▶ Task statement: Could you copy every line of the data that contains the word "gear"?

-- Opening Marker --

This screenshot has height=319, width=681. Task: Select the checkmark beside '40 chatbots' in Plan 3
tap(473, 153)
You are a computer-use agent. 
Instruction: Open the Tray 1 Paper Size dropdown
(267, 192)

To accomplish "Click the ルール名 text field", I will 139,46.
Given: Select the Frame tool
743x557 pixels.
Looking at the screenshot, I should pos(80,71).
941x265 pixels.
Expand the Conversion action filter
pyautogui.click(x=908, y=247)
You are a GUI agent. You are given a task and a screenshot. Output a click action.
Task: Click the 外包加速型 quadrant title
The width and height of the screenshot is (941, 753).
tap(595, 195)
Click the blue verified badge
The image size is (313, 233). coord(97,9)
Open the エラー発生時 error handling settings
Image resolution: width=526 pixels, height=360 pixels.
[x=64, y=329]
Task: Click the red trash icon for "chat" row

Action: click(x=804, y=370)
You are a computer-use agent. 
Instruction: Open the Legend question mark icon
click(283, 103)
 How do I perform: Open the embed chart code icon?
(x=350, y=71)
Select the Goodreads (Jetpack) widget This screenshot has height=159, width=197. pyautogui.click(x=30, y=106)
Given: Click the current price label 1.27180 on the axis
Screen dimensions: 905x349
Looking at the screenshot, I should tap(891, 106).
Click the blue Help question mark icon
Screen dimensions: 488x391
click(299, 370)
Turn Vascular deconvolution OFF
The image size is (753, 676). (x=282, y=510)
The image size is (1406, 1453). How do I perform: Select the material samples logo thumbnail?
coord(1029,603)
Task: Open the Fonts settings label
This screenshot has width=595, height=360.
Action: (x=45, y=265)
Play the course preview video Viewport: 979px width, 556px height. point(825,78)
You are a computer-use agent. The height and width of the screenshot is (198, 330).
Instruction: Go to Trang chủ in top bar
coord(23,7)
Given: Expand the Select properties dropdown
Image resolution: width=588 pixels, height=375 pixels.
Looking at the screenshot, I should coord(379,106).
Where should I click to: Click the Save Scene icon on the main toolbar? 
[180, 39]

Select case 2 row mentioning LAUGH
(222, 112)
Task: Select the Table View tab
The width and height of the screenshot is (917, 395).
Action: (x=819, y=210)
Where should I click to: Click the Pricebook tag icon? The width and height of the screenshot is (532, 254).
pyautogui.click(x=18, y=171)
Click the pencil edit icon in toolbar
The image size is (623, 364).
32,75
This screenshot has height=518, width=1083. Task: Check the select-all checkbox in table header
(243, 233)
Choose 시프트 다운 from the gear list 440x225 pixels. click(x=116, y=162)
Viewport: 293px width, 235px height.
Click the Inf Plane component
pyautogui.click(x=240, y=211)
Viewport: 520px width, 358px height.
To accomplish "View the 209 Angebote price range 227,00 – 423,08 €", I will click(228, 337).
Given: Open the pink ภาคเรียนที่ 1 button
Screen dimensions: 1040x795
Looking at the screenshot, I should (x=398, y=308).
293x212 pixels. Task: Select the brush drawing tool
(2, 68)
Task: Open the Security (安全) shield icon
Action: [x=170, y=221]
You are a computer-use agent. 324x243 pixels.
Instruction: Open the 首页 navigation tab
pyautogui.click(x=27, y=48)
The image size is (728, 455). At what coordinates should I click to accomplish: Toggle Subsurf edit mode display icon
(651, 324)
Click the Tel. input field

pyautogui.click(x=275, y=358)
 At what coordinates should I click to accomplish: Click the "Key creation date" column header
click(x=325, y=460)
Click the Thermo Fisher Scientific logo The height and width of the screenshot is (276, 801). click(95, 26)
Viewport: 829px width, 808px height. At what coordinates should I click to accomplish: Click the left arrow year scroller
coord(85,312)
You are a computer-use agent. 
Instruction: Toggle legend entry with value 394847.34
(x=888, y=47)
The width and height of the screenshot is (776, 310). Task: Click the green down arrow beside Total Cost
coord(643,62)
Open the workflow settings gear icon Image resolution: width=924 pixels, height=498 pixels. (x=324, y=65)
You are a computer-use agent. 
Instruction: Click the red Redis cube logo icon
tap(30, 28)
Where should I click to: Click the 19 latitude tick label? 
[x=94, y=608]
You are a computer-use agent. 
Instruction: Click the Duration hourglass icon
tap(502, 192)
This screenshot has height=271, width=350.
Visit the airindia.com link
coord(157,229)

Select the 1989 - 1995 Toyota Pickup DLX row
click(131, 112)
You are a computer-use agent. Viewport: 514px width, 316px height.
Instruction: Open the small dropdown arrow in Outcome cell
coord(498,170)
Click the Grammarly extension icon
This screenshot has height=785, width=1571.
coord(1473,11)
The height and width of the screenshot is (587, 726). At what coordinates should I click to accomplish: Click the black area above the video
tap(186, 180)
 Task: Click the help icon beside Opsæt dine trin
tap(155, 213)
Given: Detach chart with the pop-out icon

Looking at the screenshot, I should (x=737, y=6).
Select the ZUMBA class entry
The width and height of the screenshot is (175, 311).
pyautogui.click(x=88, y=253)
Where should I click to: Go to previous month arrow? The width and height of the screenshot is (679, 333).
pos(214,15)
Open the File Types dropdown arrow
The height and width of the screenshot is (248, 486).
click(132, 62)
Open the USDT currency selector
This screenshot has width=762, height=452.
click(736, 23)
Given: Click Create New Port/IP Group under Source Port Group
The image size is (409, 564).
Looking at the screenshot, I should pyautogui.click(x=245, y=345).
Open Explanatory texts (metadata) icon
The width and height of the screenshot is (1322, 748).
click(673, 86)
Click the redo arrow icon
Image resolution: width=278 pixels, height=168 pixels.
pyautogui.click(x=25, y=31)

-- Closing Marker --

▶ Your response:
Choose 시프트 다운 from the gear list 440x225 pixels. click(x=116, y=162)
Open the workflow settings gear icon Image resolution: width=924 pixels, height=498 pixels. (x=324, y=65)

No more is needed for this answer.